The IMF board has a favourable outlook on Egypt’s economy, “provided prudent macroeconomic policies are maintained and the scope of growth-enhancing reforms is broadened.” Drilling down, the board sees:
- GDP in FY2017-18 growing to 4.8% from 4.2% in the previous year, and reaching 6% in the medium-term.
- Inflation, which peaked in July 2017 at 35%, is expected to decline to around 12% by June 2018 and to single digits by 2019, reflecting the diminishing of the impact of the EGP float, subsidy cuts, and implementing the value-added tax and supported by the tightening of the monetary policy stance.

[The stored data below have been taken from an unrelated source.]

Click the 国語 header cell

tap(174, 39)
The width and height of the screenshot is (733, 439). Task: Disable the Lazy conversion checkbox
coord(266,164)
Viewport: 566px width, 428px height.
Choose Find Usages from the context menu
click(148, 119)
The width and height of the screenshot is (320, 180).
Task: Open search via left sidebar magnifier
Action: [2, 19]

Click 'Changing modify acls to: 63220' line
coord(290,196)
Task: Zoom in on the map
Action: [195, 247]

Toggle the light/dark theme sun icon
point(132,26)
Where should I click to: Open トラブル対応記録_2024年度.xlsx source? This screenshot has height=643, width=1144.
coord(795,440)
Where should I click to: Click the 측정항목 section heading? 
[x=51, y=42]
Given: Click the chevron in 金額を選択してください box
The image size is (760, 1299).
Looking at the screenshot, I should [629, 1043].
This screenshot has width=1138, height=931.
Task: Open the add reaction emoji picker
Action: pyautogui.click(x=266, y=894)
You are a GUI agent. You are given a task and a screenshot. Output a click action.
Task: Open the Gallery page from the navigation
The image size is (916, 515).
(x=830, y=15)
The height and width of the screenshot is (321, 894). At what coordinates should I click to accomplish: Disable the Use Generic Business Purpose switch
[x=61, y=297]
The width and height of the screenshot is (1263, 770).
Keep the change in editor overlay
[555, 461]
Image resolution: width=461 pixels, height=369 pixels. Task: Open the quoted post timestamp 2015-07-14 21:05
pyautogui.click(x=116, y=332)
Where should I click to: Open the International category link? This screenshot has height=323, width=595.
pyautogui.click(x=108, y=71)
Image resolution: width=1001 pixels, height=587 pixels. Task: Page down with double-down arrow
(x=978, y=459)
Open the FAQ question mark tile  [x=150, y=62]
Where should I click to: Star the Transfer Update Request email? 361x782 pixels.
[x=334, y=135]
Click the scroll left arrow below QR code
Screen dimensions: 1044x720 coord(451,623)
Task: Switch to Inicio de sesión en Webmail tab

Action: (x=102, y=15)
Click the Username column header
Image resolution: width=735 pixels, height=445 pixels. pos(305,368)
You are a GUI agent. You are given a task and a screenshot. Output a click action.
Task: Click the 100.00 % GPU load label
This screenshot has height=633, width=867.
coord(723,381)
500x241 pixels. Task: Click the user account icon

- The account deficit is expected to narrow to about 4.5% of GDP this fiscal year and further on to about 3.5% of GDP by FY2021-22. The primary fiscal deficit is projected to turn into a surplus of 0.2% of GDP in during th current fiscal year, after narrowing from 3.5% of GDP in FY2015-16 to 1.8% of GDP in FY2016-17.
Key highlights of the IMF’s policy review include:
- On inflation targeting and interest rates, “the CBE will need focus on seasonally-adjusted monthly inflation trends, and consider gradual monetary easing only if inflation expectations and key macroeconomic indicators consistently point to the absence of demand pressures,” said the report.
- Gov’t must target public debt: “Placing public debt on a clearly downward path will remain the program’s fiscal anchor,” with the ultimate target being to reduce general government debt from 103 percent of GDP in FY2016-17 to 87 percent of GDP in FY2018-19.
- Energy subsidy reforms must continue: The ongoing energy subsidy reform will continue to play a key role in fiscal consolidation, with energy subsidy spending expected to be cut to 4% of GDP in FY2017-18.
- Strengthening the private sector further is key: Strengthening competition and addressing corruption are key to achieving greater economic efficiency, while access to land continues to be one of the main hurdles for the private sector.
The IMF made a point to note that adopting policies for further inclusive growth must be a key focal point of the reform agenda. It gave three main recommendations on this front:
- Increasing revenues by reducing tax exemptions in the value-added tax and other policies which would make the tax system “more progressive.”
- Continuing cutting fuel subsidies, which mainly benefit the rich, and shift subsidy spending towards cash transfer programs like Karama and Takaful.
- Allowing the private sector to flourish.